Dalam sebuah tulisan berjudul Setengah Abad Golput (Tempo, 10 Februari 2019) Ariel Heryanto menyatakan bahwa pendukung golput sebagian kecil bisa diharapkan bertumbuh menjadi sebuah kekuatan politik alternatif. Saya kira, jika kesadaran individu sudah berubah menjadi kesadaran kolektif, maka tidak menutup kemungkinan bisa muncul kelompok alternatif yang akan menghancurkan hegemoni politik kampus yang menjenuhkan. Atau kalau mau yang lebih radikal, ya, referendum: menguji relevansi student government.

Gerakan Alternatif

UNS dengan segala pencitraan rektorat dan jajarannya menuju World Class University tak jarang mengeluarkan kebijakan pincang yang menyengsarakan mahasiswanya. Contohnya seperti kenaikan nominal Uang Kuliah Tunggal (UKT), pembebasan UKT bagi mahasiswa lama, dan penghapusan SPI 0 rupiah atau jaket almamater yang tidak include dalam pembayaran UKT bagi mahasiswa baru untuk semua jalur. Masalah-masalah tersebut belum terselesaikan secara maksimal. Selain permasalahan tentang biaya pendidikan ada masalah lain yang juga belum menemui titik terang, yakni kasus kematian GE–pihak kampus abai, lupa, dan lepas tanggung jawab dalam pengawalan kasus ini, ada kasus kekerasan seksual di lingkungan kampus, dan ketimpangan fasilitas: keadaan kampus wilayah yang memprihatinkan.
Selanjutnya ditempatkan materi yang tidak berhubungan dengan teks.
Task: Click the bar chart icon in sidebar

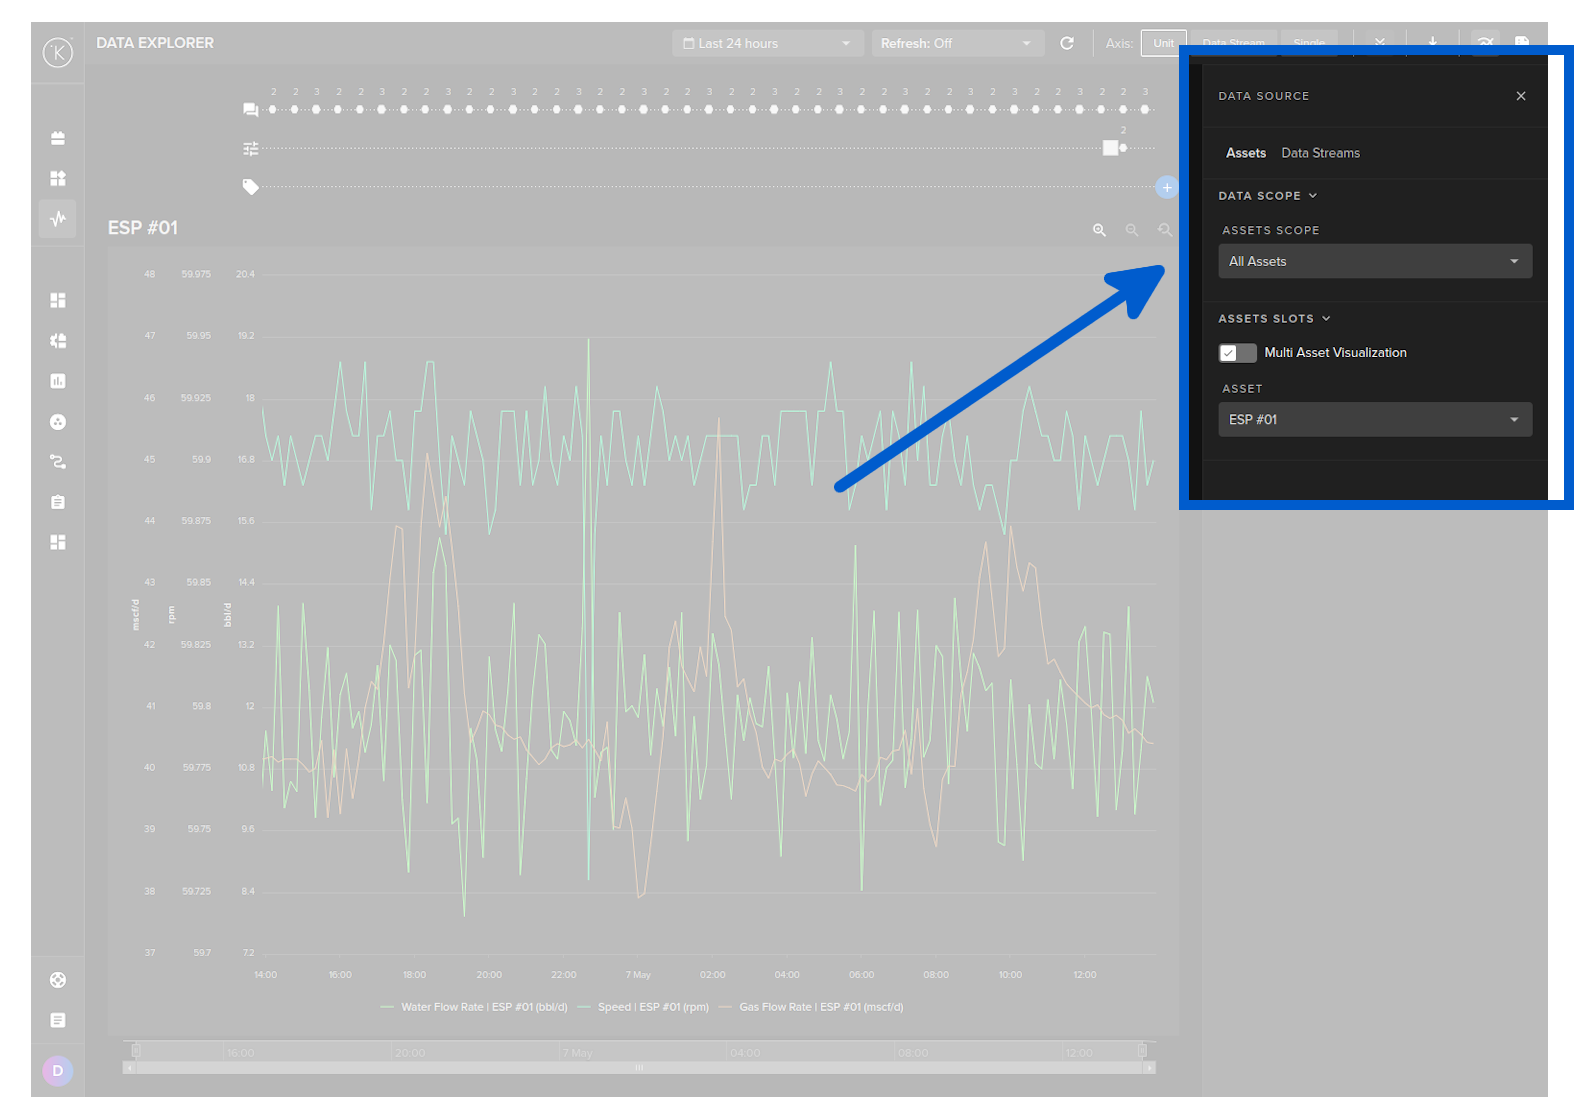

Di sini kita bisa melihat rapor merah BEM UNS yang selama ini mengaku dirinya sebagai oposisi rektorat. Tentu segala upaya memang telah dilakukan, seperti audiensi hingga aksi, tapi mengapa gerakan yang dibangun selalu dianggap sebagai angin lalu oleh pihak rektorat dan tak mampu merubah apa-apa? Padahal, BEM seharusnya punya nilai tawar pada rektorat.
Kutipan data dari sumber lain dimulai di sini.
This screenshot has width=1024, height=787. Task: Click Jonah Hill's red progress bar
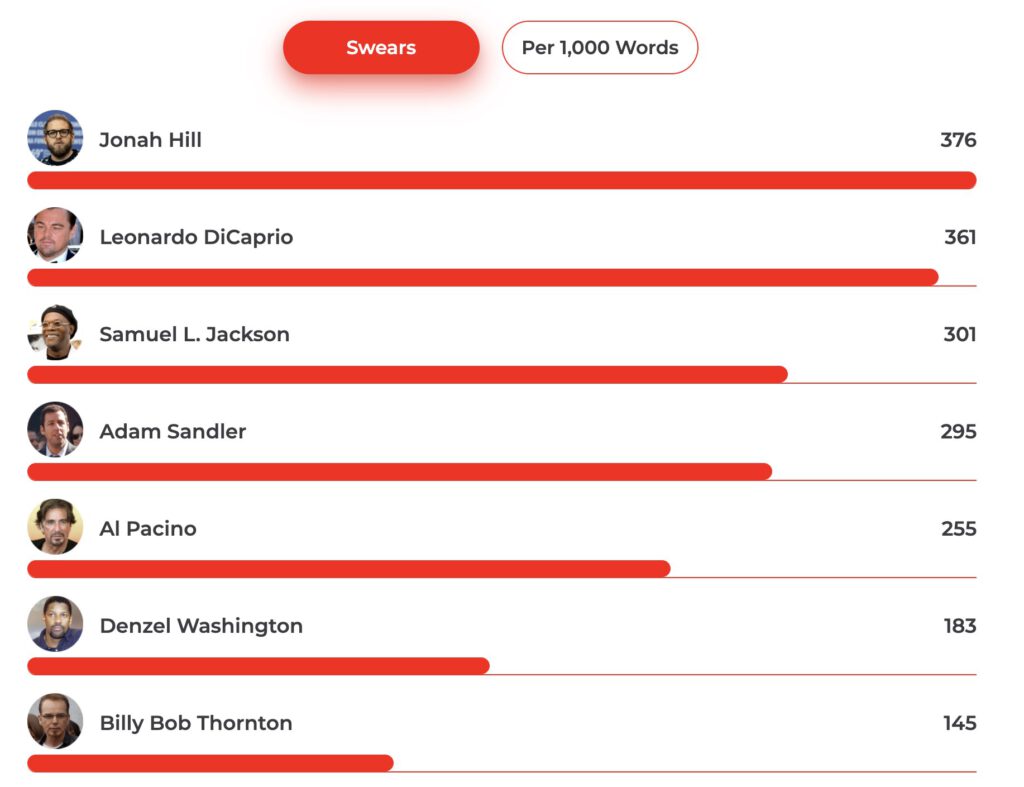click(x=502, y=180)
Setidaknya ada dua kemungkinan. Pertama, kelewat bebalnya pihak rektorat beserta jajarannya yang hanya membangun dan mementingkan citra, mengubah kampus yang seharusnya menjadi mimbar akademik mewujud jadi kampus yang otoriter dan alergi terhadap segala aksi protes mahasiswanya. Kedua, BEM UNS tidak berhasil menjadi wakil atau perwakilan dari seluruh mahasiswa UNS, ada banyak kepentingan dan hegemoni dari kelompok tertentu di dalamnya. Dampaknya adalah polarisasi di tubuh gerakan mahasiswa UNS sendiri. Coba mundur beberapa bulan ke belakang, lihatlah aksi BEM UNS di Student Vaganza PKKMB UNS yang malah mendapat caci ketimbang dukungan dari mahasiswa UNS. Hal ini terjadi sebagai tanda teralienasinya BEM UNS dari massanya, yaitu mahasiswa.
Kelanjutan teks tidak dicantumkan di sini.